Chooseco LLC
- Type: Private
- Industry: Publishing
- Founded: 2003; 23 years ago
- Founders: R. A. Montgomery; Shannon Gilligan;
- Headquarters: Waitsfield, Vermont, U.S.
- Key people: Shannon Gilligan (CEO)
- Products: Choose Your Own Adventure
- Website: cyoa.com

= Chooseco =

American publishing company

Chooseco LLC is an American publishing company based in Waitsfield, Vermont. Founded in 2003 by author R. A. Montgomery and publisher Shannon Gilligan, the company primarily releases reissues of Montgomery's Choose Your Own Adventure series of gamebooks.

== History ==
Montgomery had approached Bantam Books in the 1970s with his idea for "Choose Your Own Adventure" novels based upon a concept created by Edward Packard and originally published by Constance Cappel's and R. A. Montgomery's Vermont Crossroads Press as the "Adventures of You" series, starting with Packard's Sugarcane Island in 1976. The initial books were popular, and the series took off with additional authors, with publication between 1978 and 1998, with over two hundred fifty million books sold in thirty-eight languages. In 2003, Montgomery and his wife Shannon Gilligan opted to form Chooseco to republish some of the classic titles of the series, create new titles, and option the franchise for other media.

== Lawsuits ==
In March 2007, Chooseco filed a lawsuit against car manufacturer DaimlerChrysler, claiming that the company's advertising campaign for their Jeep Patriot model, bearing the tagline "Choose Your Adventure", infringed on Chooseco's trademarks. The suit was ultimately settled.

Chooseco filed a similar trademark lawsuit in January 2019 against movie streaming platform Netflix following the release of Black Mirror: Bandersnatch, an interactive film produced and released by Netflix that uses the "choose your own adventure" phrase. The company has also sent cease and desist notices to developers of indie video games on the itch.io storefront for using the term "choose your own adventure" to describe their game.

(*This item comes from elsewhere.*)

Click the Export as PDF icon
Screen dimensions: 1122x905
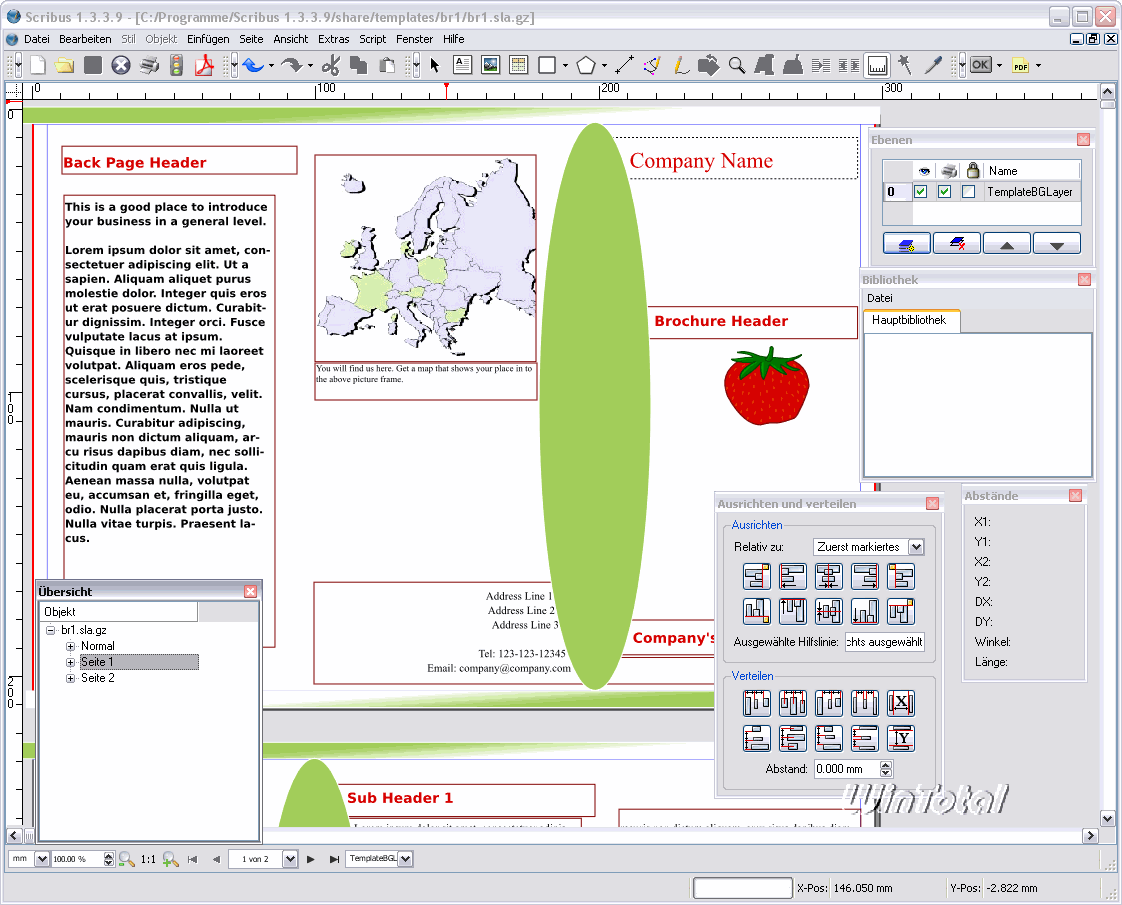[205, 66]
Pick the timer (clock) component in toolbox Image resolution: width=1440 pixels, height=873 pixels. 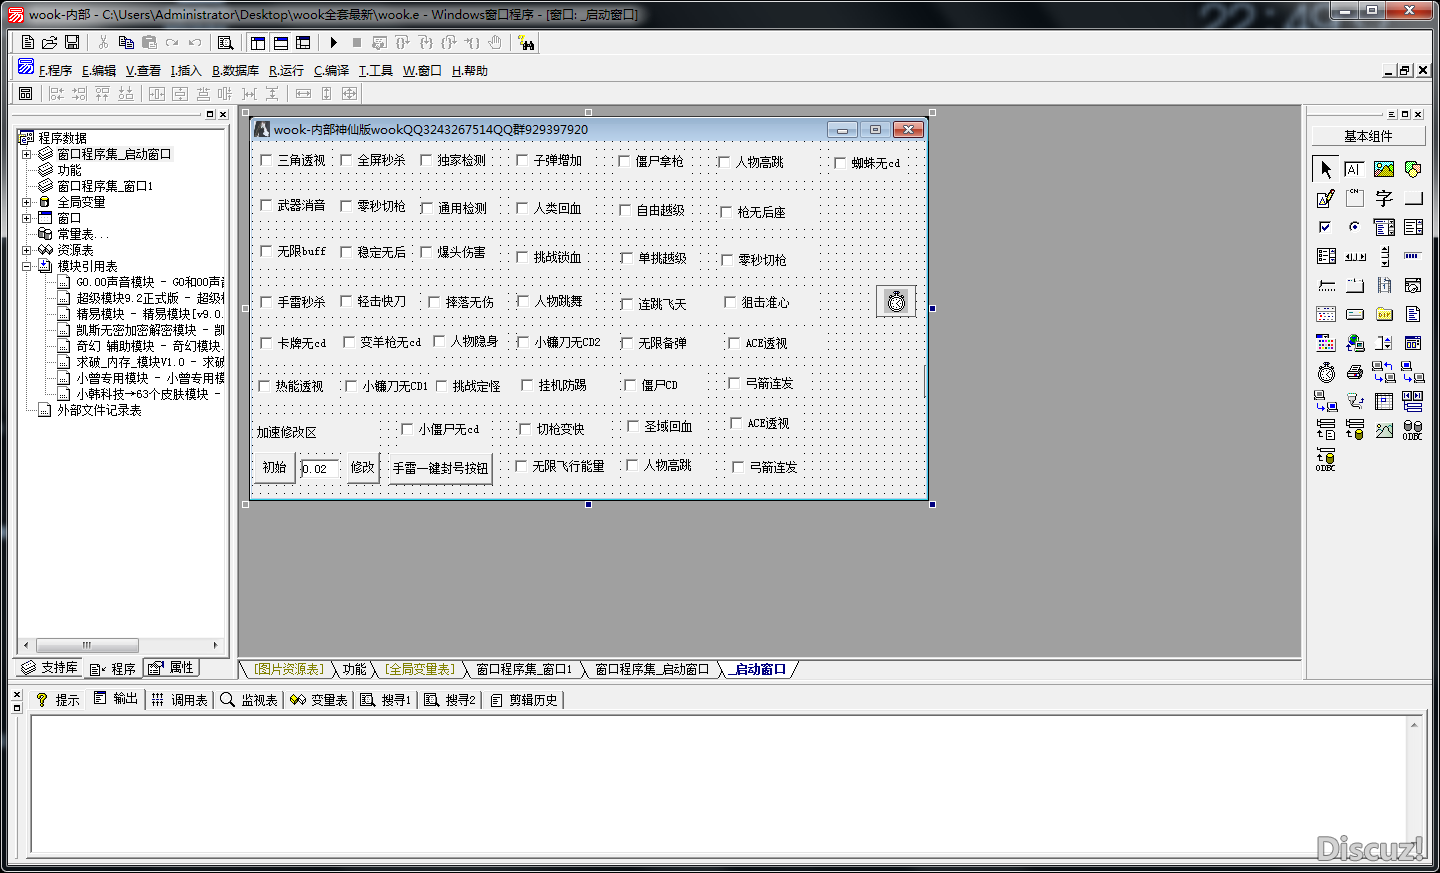click(1326, 373)
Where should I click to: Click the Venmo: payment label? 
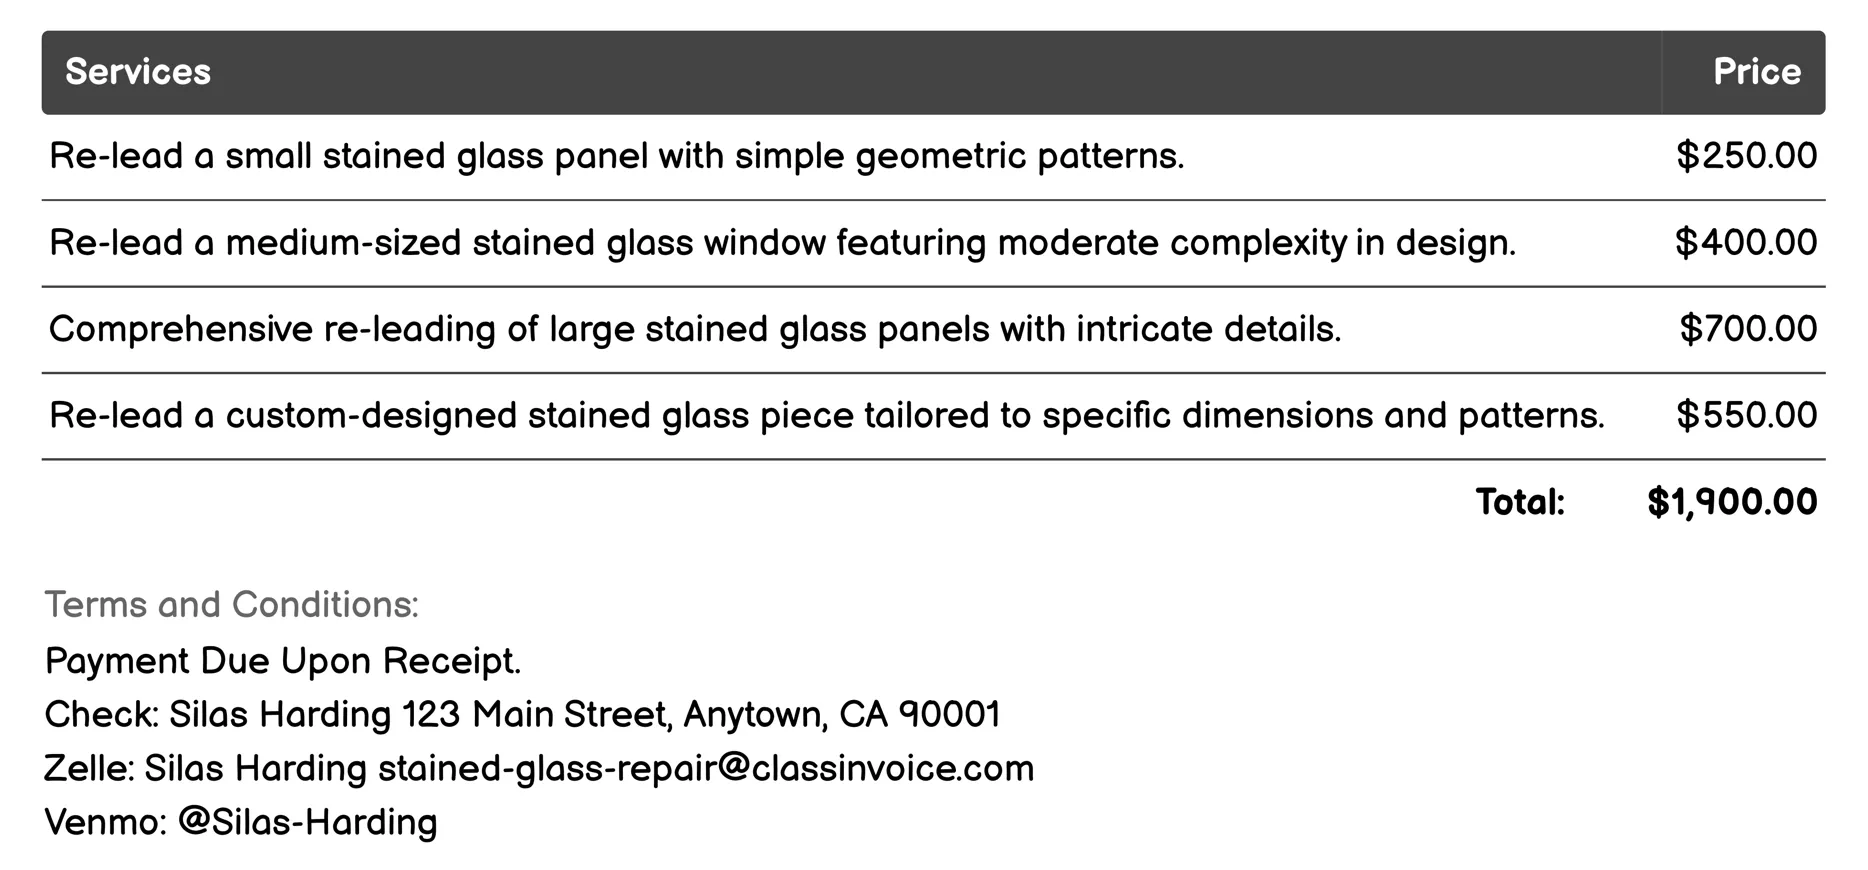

Netflix responded to Chooseco's suit with a number of defenses, including the assertion that the use of the term was artistic expression protected by the First Amendment (see Rogers v. Grimaldi), and a request for Chooseco's trademark "Choose Your Own Adventure" to be cancelled on the basis that it had become genericised. Netflix later conceded on the case and settled with Chooseco on undisclosed terms in November 2020.